A full, exact copy of the records below is the required answer.

** Available records follows **

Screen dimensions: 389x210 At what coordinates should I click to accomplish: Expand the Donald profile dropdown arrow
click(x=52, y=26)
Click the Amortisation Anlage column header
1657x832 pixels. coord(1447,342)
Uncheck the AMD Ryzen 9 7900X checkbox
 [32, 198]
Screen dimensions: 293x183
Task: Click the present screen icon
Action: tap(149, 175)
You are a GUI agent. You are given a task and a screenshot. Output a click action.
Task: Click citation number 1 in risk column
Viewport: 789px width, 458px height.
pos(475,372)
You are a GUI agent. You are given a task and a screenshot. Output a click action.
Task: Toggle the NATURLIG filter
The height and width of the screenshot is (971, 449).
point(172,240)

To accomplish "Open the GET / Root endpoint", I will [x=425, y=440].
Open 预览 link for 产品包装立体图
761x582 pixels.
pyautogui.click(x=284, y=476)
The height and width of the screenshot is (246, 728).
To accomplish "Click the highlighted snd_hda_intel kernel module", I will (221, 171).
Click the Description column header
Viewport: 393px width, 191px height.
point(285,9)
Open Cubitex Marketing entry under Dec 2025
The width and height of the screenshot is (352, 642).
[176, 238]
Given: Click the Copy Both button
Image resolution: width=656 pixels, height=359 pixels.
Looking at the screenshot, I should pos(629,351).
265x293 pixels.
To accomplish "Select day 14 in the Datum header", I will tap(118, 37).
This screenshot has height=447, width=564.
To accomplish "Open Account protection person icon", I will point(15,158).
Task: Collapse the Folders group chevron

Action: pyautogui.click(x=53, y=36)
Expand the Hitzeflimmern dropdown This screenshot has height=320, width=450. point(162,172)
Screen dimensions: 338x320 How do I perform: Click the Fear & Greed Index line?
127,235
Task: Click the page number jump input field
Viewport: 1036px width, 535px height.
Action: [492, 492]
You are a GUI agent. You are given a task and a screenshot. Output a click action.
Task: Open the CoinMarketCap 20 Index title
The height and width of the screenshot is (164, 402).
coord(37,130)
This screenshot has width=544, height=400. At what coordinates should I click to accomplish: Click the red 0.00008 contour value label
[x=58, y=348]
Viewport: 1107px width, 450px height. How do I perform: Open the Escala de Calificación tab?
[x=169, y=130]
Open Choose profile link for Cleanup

** End of Available records **

Your solution:
Screen dimensions: 389x210 At what coordinates should I click to accomplish: Expand the Donald profile dropdown arrow
click(x=52, y=26)
Click the Amortisation Anlage column header
1657x832 pixels. coord(1447,342)
Uncheck the AMD Ryzen 9 7900X checkbox
 [32, 198]
Screen dimensions: 293x183
Task: Click the present screen icon
Action: tap(149, 175)
You are a GUI agent. You are given a task and a screenshot. Output a click action.
Task: Click citation number 1 in risk column
Viewport: 789px width, 458px height.
pos(475,372)
You are a GUI agent. You are given a task and a screenshot. Output a click action.
Task: Toggle the NATURLIG filter
The height and width of the screenshot is (971, 449).
point(172,240)

To accomplish "Open the GET / Root endpoint", I will [x=425, y=440].
Open 预览 link for 产品包装立体图
761x582 pixels.
pyautogui.click(x=284, y=476)
The height and width of the screenshot is (246, 728).
To accomplish "Click the highlighted snd_hda_intel kernel module", I will (221, 171).
Click the Description column header
Viewport: 393px width, 191px height.
point(285,9)
Open Cubitex Marketing entry under Dec 2025
The width and height of the screenshot is (352, 642).
[176, 238]
Given: Click the Copy Both button
Image resolution: width=656 pixels, height=359 pixels.
Looking at the screenshot, I should pos(629,351).
265x293 pixels.
To accomplish "Select day 14 in the Datum header", I will tap(118, 37).
This screenshot has height=447, width=564.
To accomplish "Open Account protection person icon", I will point(15,158).
Task: Collapse the Folders group chevron

Action: pyautogui.click(x=53, y=36)
Expand the Hitzeflimmern dropdown This screenshot has height=320, width=450. point(162,172)
Screen dimensions: 338x320 How do I perform: Click the Fear & Greed Index line?
127,235
Task: Click the page number jump input field
Viewport: 1036px width, 535px height.
Action: [492, 492]
You are a GUI agent. You are given a task and a screenshot. Output a click action.
Task: Open the CoinMarketCap 20 Index title
The height and width of the screenshot is (164, 402).
coord(37,130)
This screenshot has width=544, height=400. At what coordinates should I click to accomplish: Click the red 0.00008 contour value label
[x=58, y=348]
Viewport: 1107px width, 450px height. How do I perform: Open the Escala de Calificación tab?
[x=169, y=130]
Open Choose profile link for Cleanup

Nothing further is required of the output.